▸ **The input**:
[Start of section]
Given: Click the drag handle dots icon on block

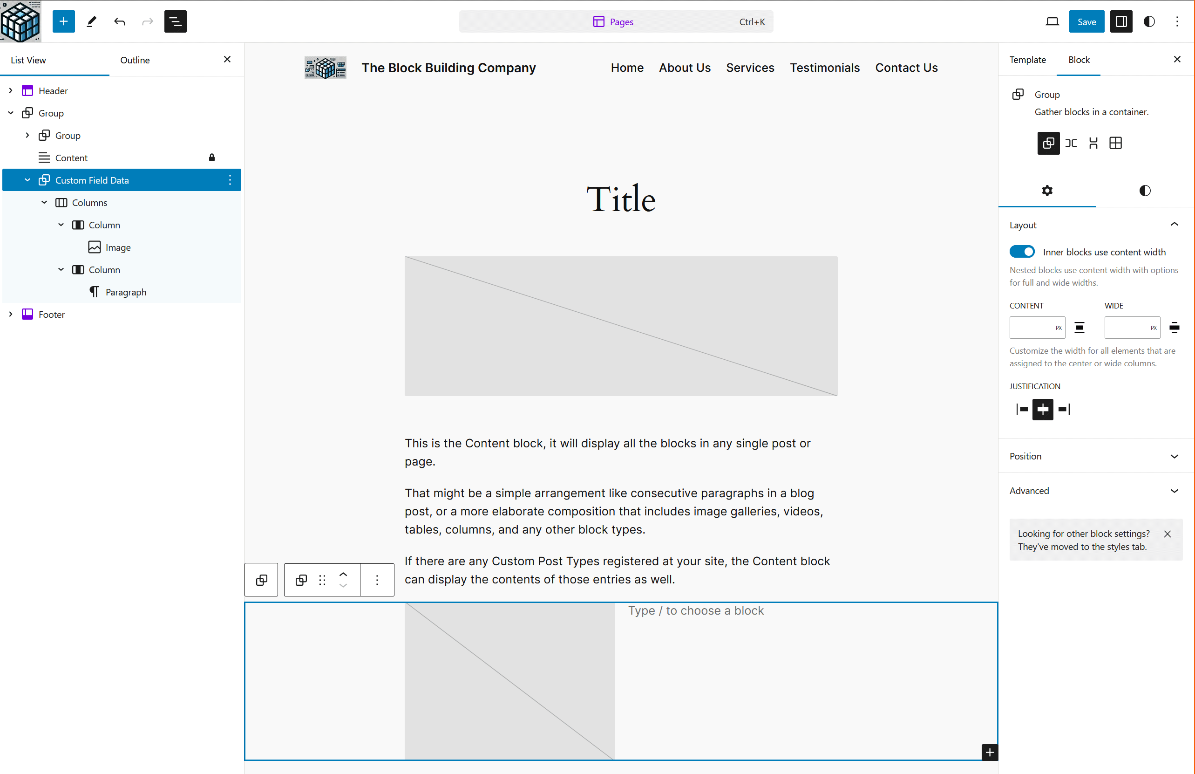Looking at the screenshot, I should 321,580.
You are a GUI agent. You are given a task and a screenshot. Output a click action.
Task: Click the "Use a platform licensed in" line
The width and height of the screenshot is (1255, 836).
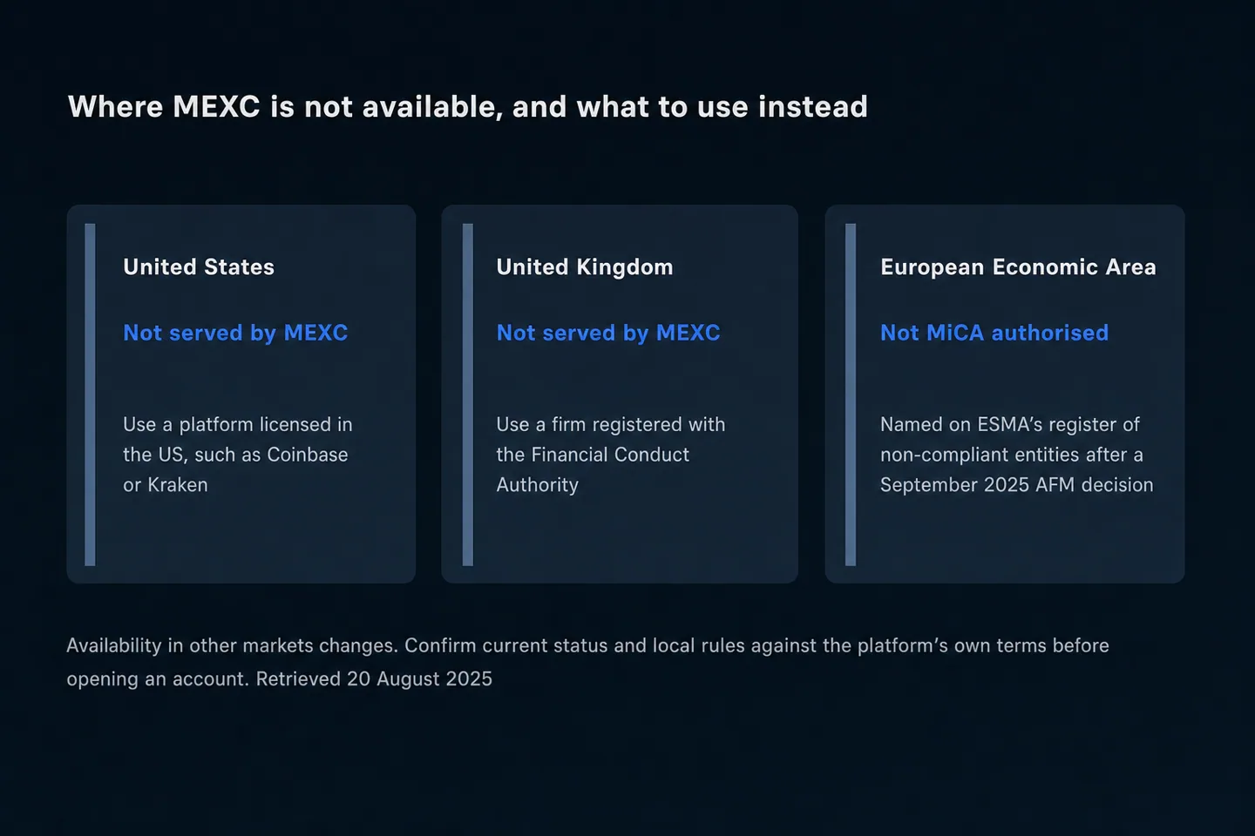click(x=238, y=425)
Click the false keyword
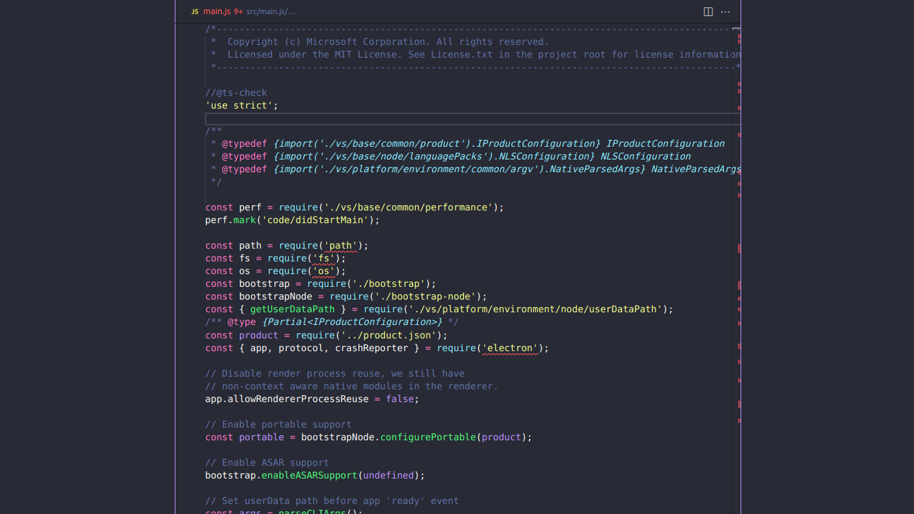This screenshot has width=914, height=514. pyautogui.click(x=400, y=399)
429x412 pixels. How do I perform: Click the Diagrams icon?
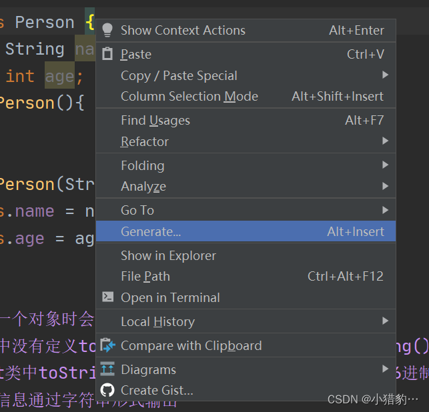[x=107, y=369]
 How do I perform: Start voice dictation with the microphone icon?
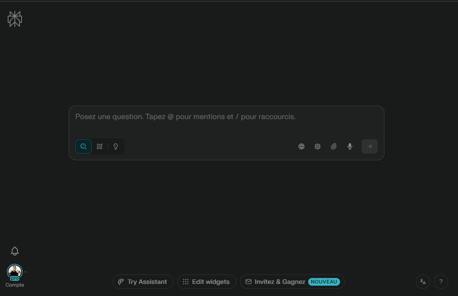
[End of section]
▸ **Exercise details**: Produce an exact copy of the lines from the line containing "Task: Click the" to the end of the material, both ends included, and omit every picture.

▸ **Exercise result**:
Task: Click the "Use a platform licensed in" line
The width and height of the screenshot is (1255, 836).
click(x=238, y=425)
Click the false keyword
This screenshot has width=914, height=514. pyautogui.click(x=400, y=399)
429x412 pixels. How do I perform: Click the Diagrams icon?
[x=107, y=369]
 How do I perform: Start voice dictation with the microphone icon?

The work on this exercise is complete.